I’ve heard some say that Toolbar PageRank would have been a better choice than MozRank. That, however, makes no sense to me. Even if it were still being updated, with no concrete idea of what factors play a part in its assignment, it wouldn’t be a viable value, simply because of its unknown makeup and constantly shifting value. MozRank can at least be known not to vary during the analysis of an entire data set.
So, for my part, I understand and accept MozRank, MozTrust, Domain Authority, and Page Authority as useful components in this report. Something was needed that could be uniformly applied against all entities being analyzed. They do the job.
I’d say that the list of nearly 90 different factors that were looked at is comprehensive. I was pleased to see that they added structured data markup to their analysis.
The only oddity I noticed is that while there’s a factor for schema.org, there doesn’t seem to be any recognition of any other markups like RDFa called out. Whether other formats were considered is unclear, but I would think that since Google, Bing, and Yahoo all recognize RDF markup, it should be included, even if bundled with schema.org. It would be helpful to have some clarity on this.
There were a few factors that I might question the need for, but again, since they’re being applied universally, there’s no harm and they may bring additional value to the findings.
While I didn’t even try to evaluate the actual calculations used, from looking at the downloadable spreadsheet, it would seem that the final calculations may have been the least laborious part of the process. Their decision to use Spearman correlation also makes sense to me.
At the end of the day, I think this report was put together in as solid a fashion as could be hoped for, under the circumstances. I think the sampling was sufficiently large to give us a fair representation. A broad spectrum was utilized, which does tend to skew the findings a bit. But we all know that every vertical and location, along with a slew of other variables, can cause deviation. In my opinion, they addressed this reasonably well.
I would never suggest that anyone take this data as the basis for a roadmap in planning their campaign and neither has anyone at Moz.
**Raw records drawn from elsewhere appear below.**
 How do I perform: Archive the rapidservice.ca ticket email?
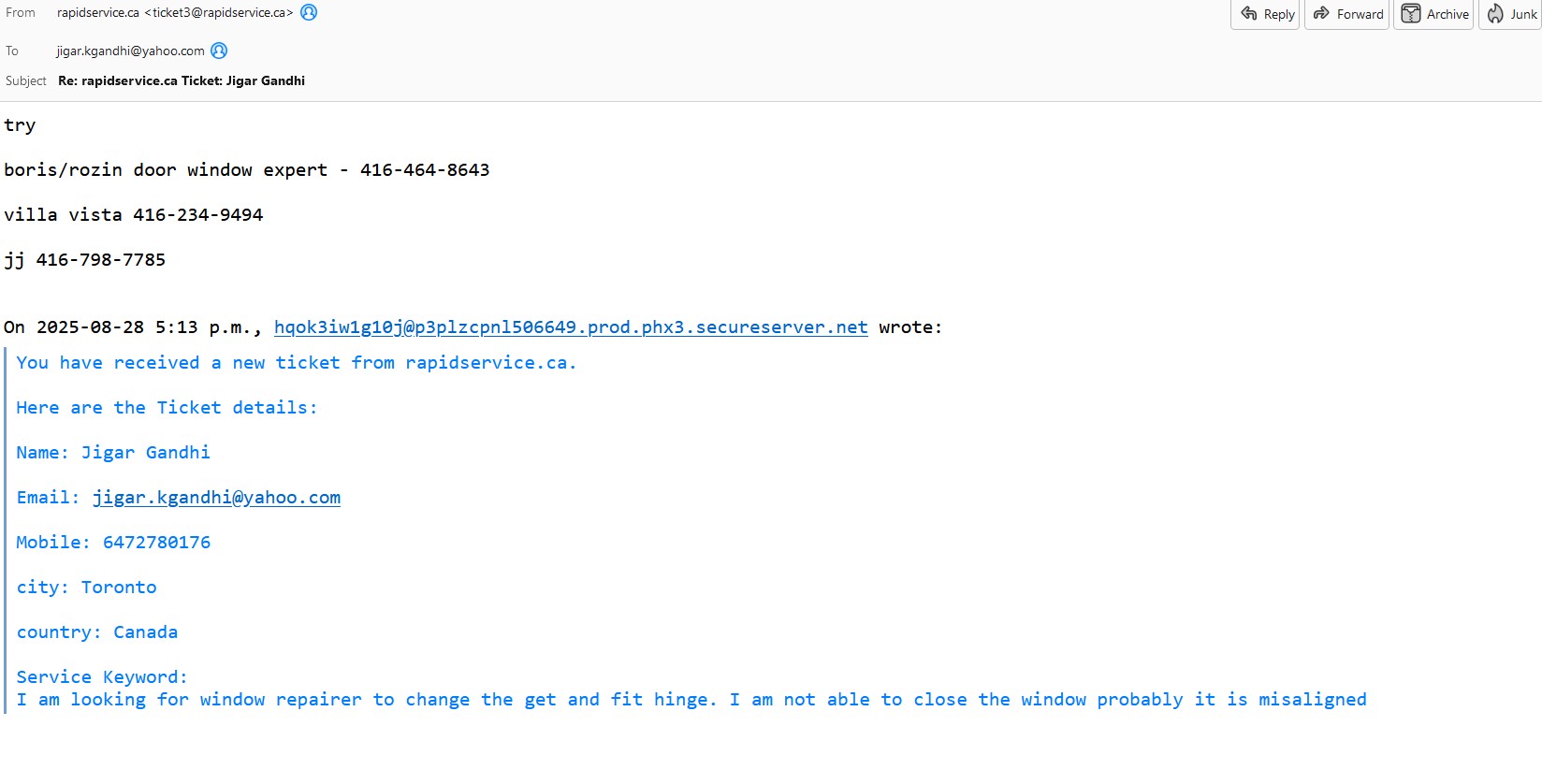[x=1434, y=14]
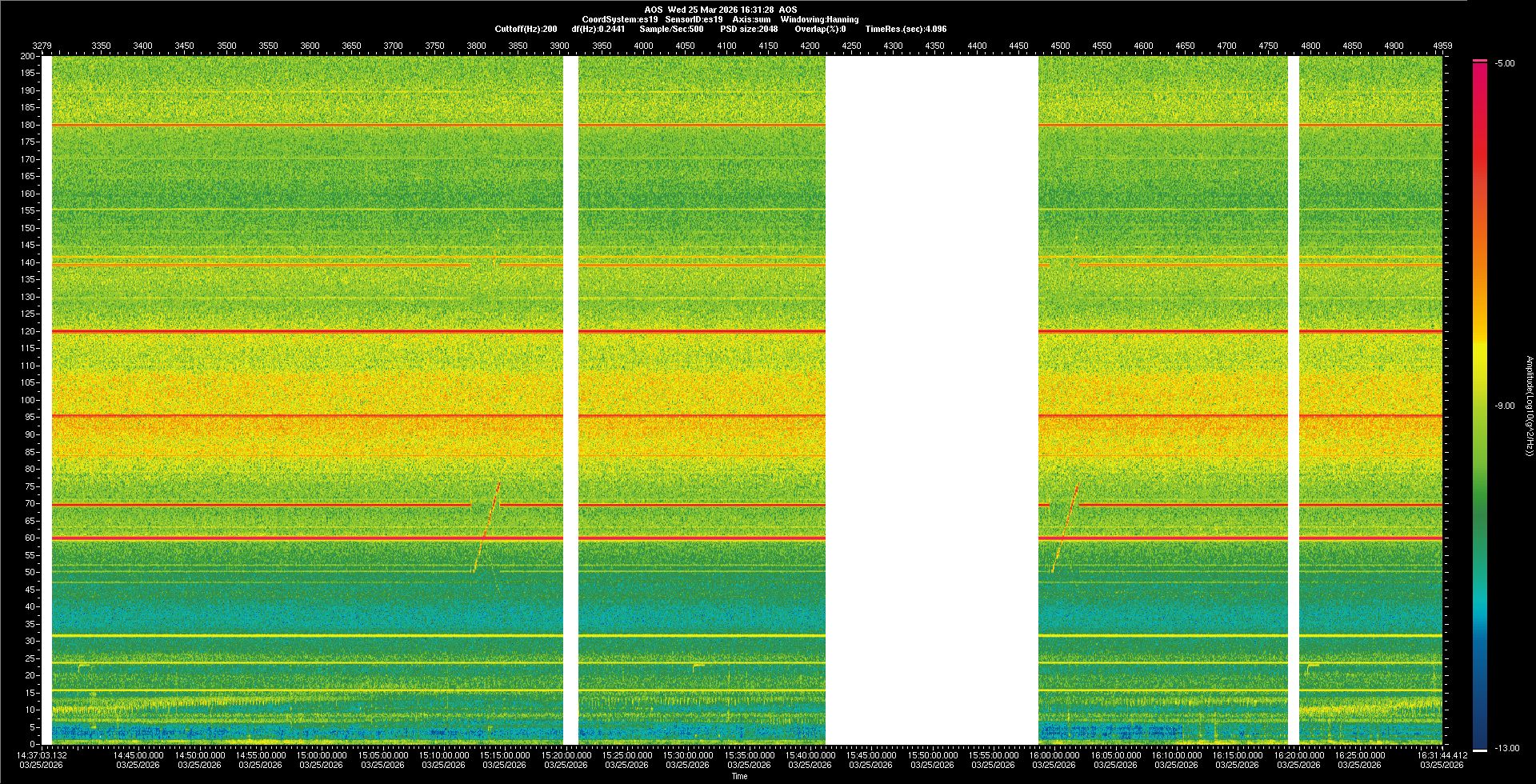
Task: Click the -9.00 colorbar scale label
Action: coord(1504,406)
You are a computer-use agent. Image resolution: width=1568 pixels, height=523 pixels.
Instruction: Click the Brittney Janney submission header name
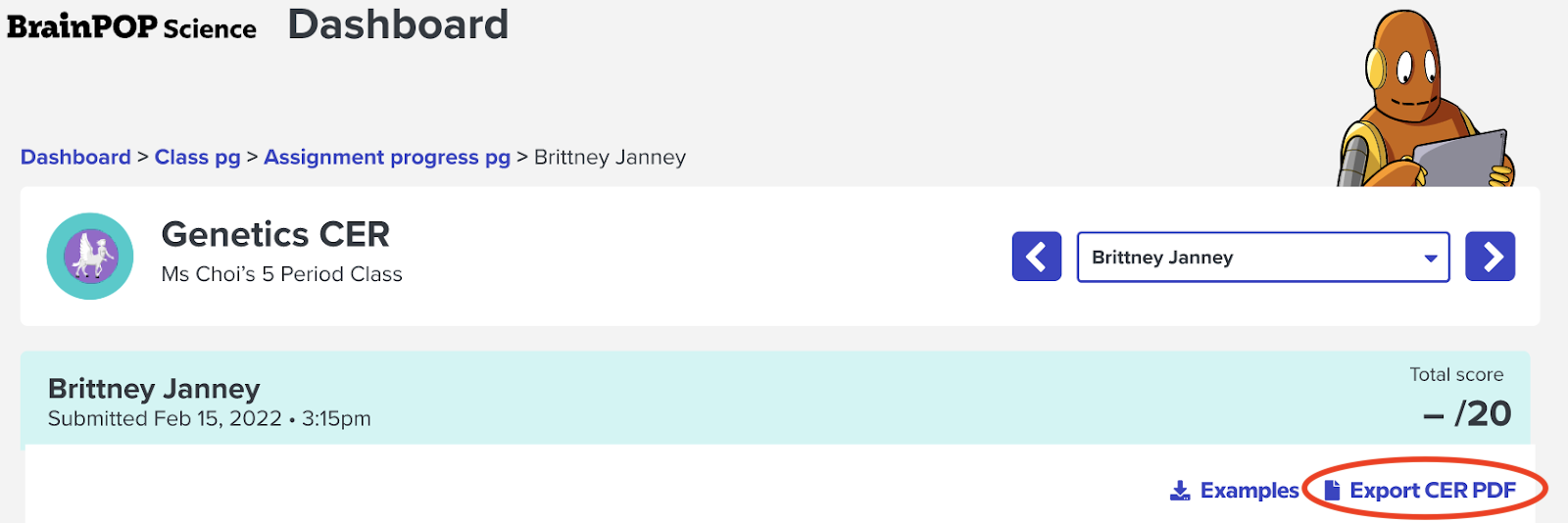pos(154,389)
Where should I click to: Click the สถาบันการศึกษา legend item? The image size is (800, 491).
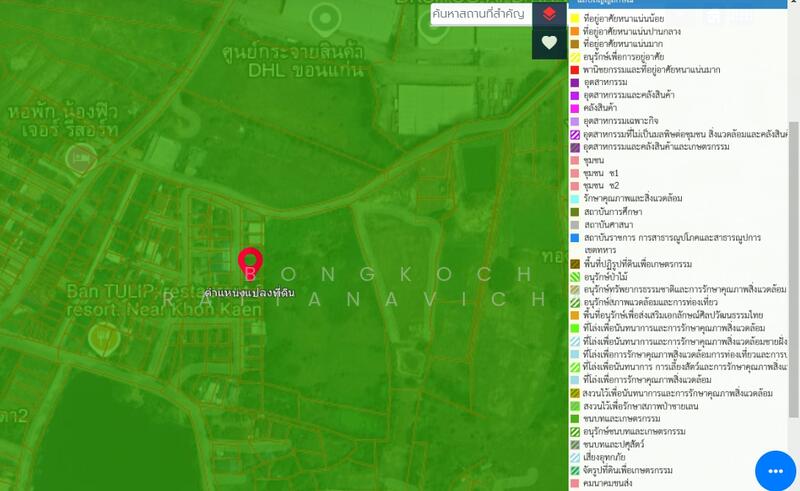(612, 212)

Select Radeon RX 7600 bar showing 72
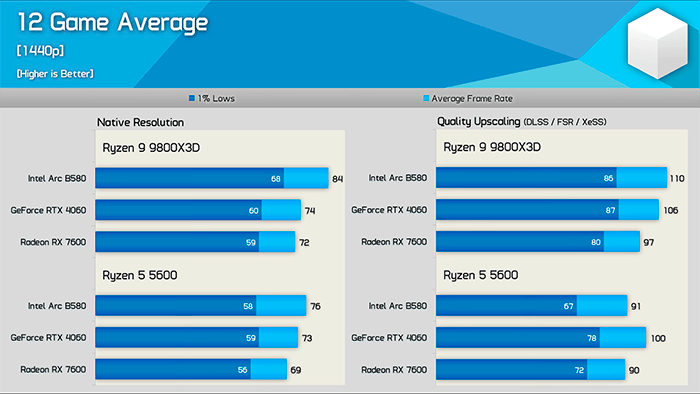click(195, 242)
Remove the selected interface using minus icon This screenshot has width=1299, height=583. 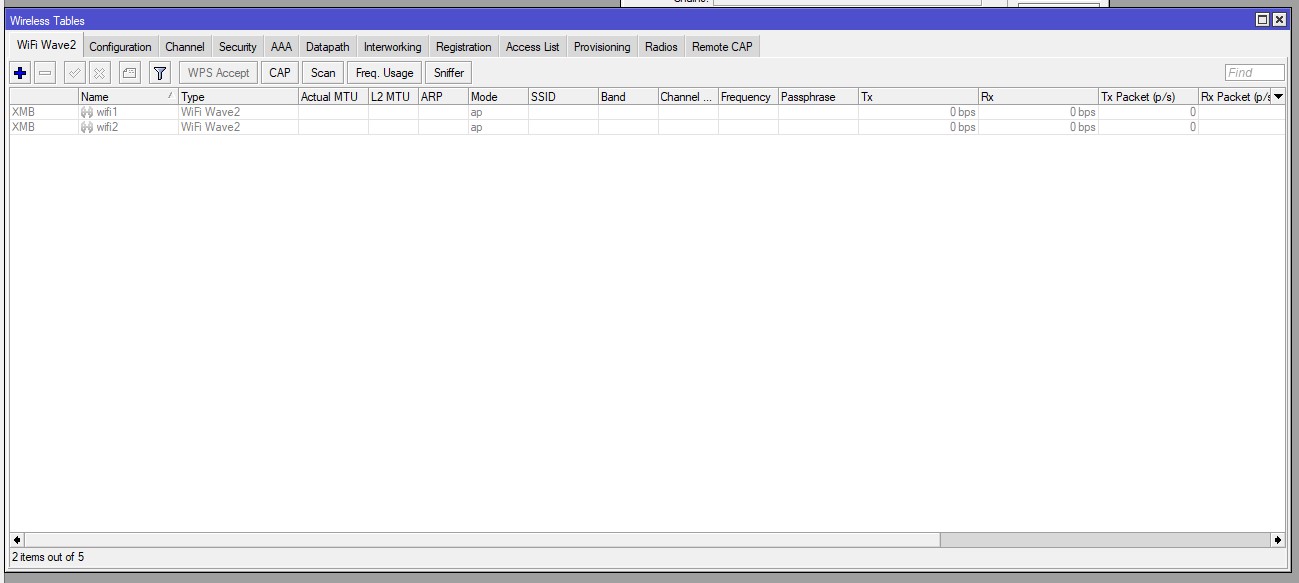43,72
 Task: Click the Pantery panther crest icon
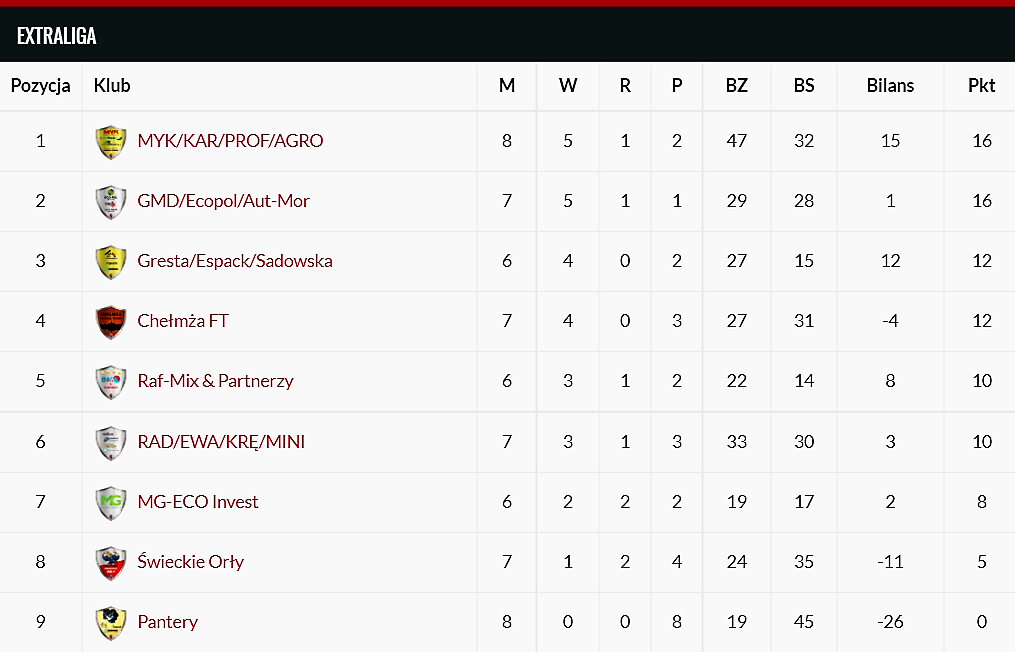click(111, 623)

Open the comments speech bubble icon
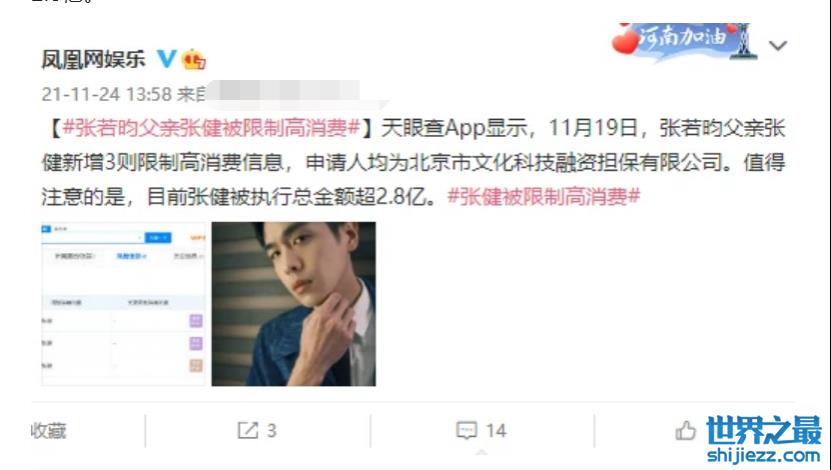(x=467, y=430)
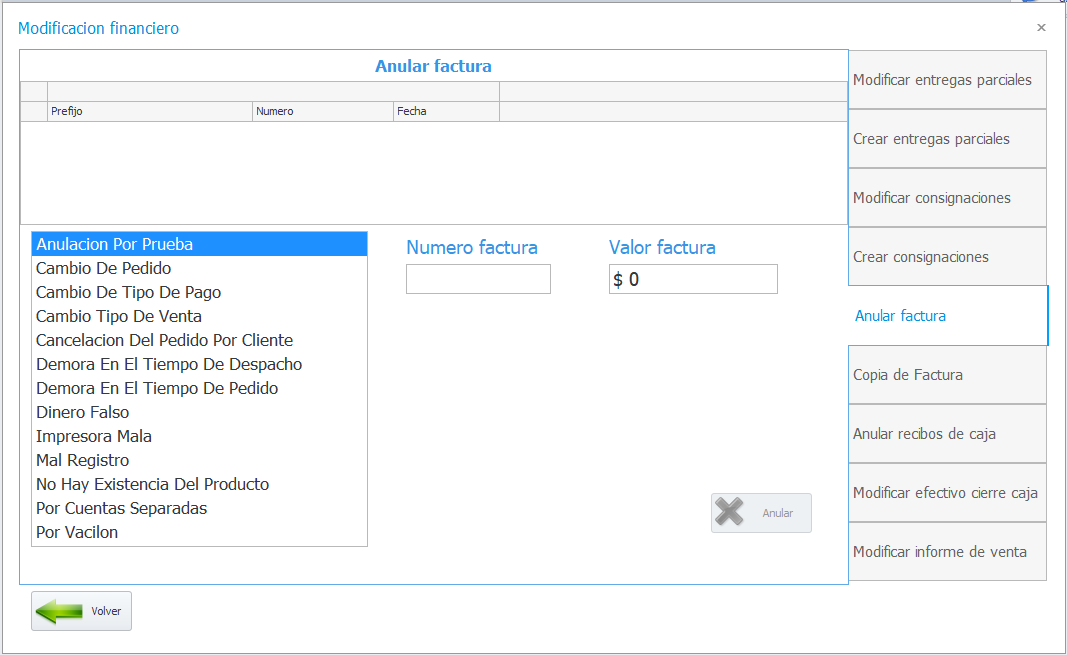
Task: Click the gray X Anular icon
Action: coord(729,512)
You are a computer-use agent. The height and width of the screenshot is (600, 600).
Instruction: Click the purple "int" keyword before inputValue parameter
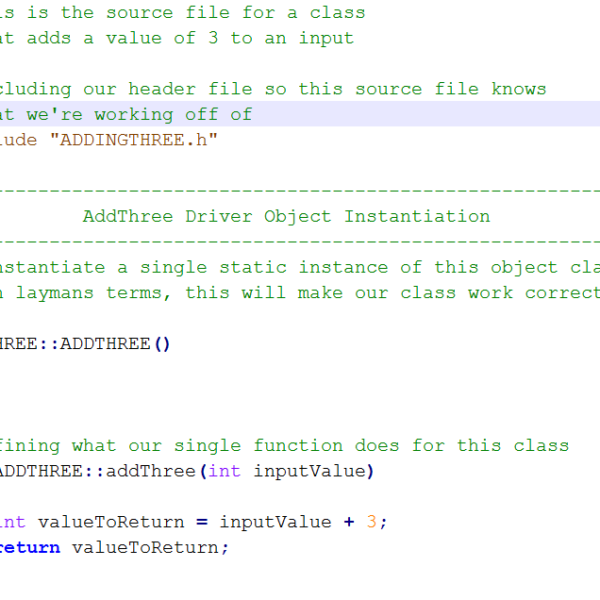pyautogui.click(x=224, y=471)
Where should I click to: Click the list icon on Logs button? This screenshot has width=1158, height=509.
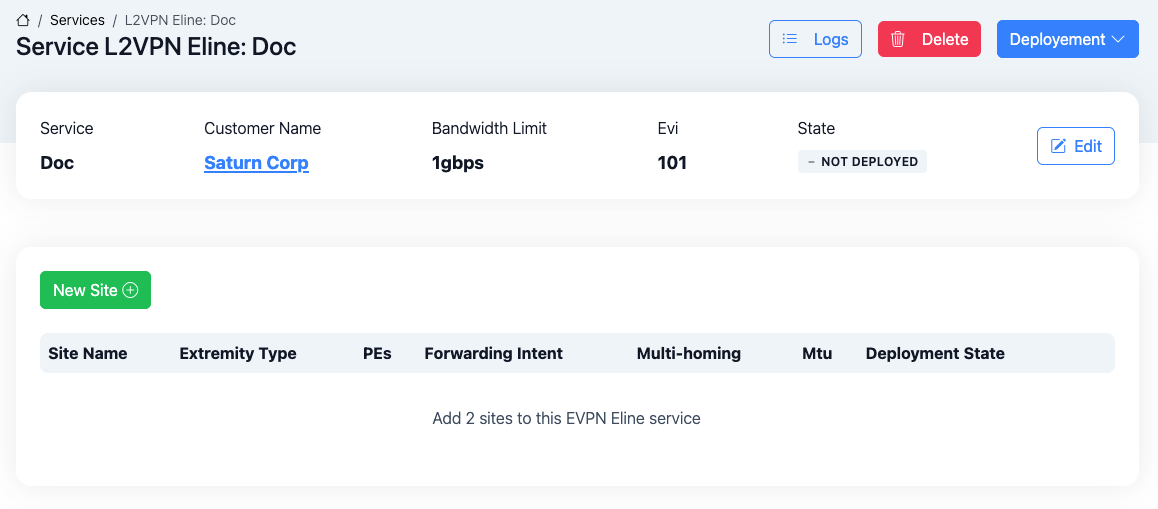[x=790, y=39]
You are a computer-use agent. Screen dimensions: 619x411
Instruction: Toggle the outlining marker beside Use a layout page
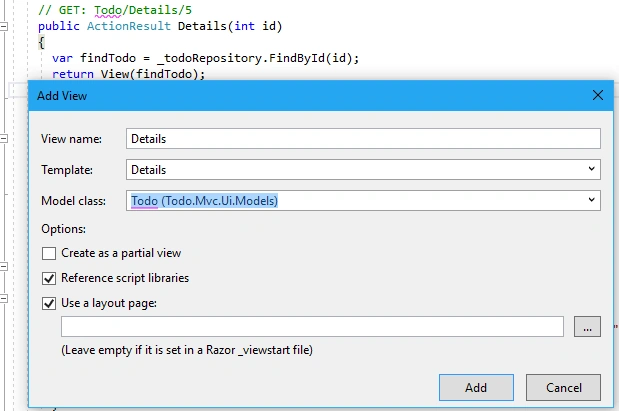(x=4, y=298)
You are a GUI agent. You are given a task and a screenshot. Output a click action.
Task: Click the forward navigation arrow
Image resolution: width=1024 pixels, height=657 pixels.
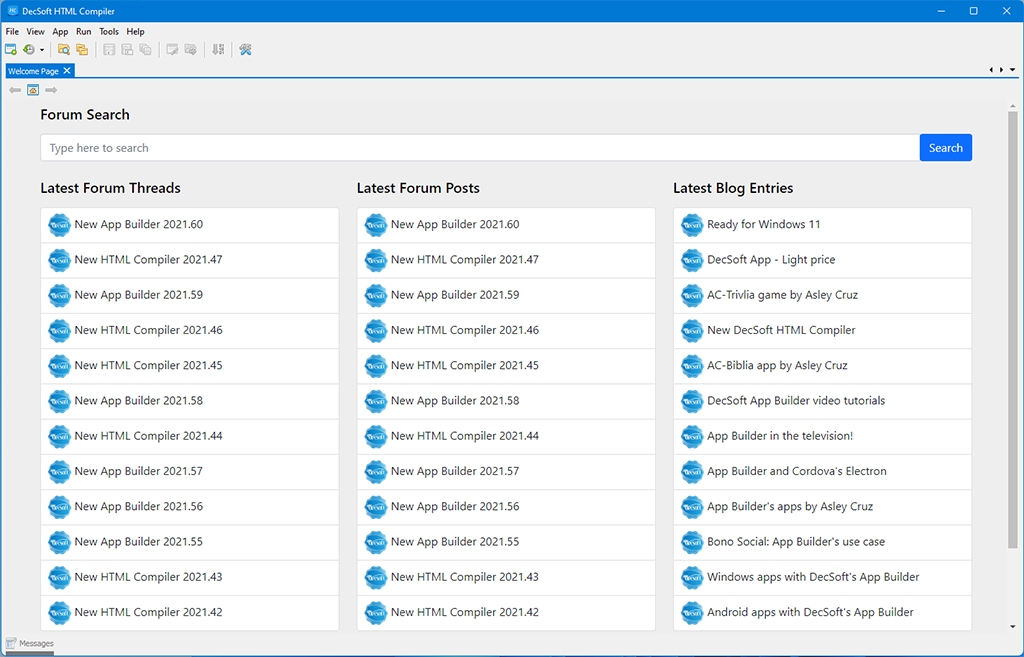tap(50, 89)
It’s simply what it states: a report on detected correlations.
The relative importance of one factor over another could vary significantly in your niche. But it serves beautifully in one regard: it makes us think. Used prudently, it offers value.
My recommendation would be to go through their charts and see what was measured and how, then spend some time with their awesome interactive Search Engine Correlation Data chart. Play around with it, sorting the results by the 10 categories at the top of that chart, and compare it to your own impressions of how things are working for you.
I began this exercise fully expecting to find another of those half-baked, pseudo-scientific studies that are far too common in our line of work. Had that been the case, this would have been heavily snark-ridden. But the truth is, I think this report provides exactly what it claims, in as accurate a fashion as is reasonably possible.
Some of the findings in the correlation study surprise me quite a lot, making me take a very critical look at the methodology. At the end of the day, it’s still just correlation – a number of other factors could have caused the result. But as Tufte said, it’s a hint, so I think it raises some possibilities that are worth examining.
My opinion: Like any correlation study, take the findings with a grain of salt. But all in all, I think the Moz report is worthy of consideration.
Except for the title. That needs to be changed.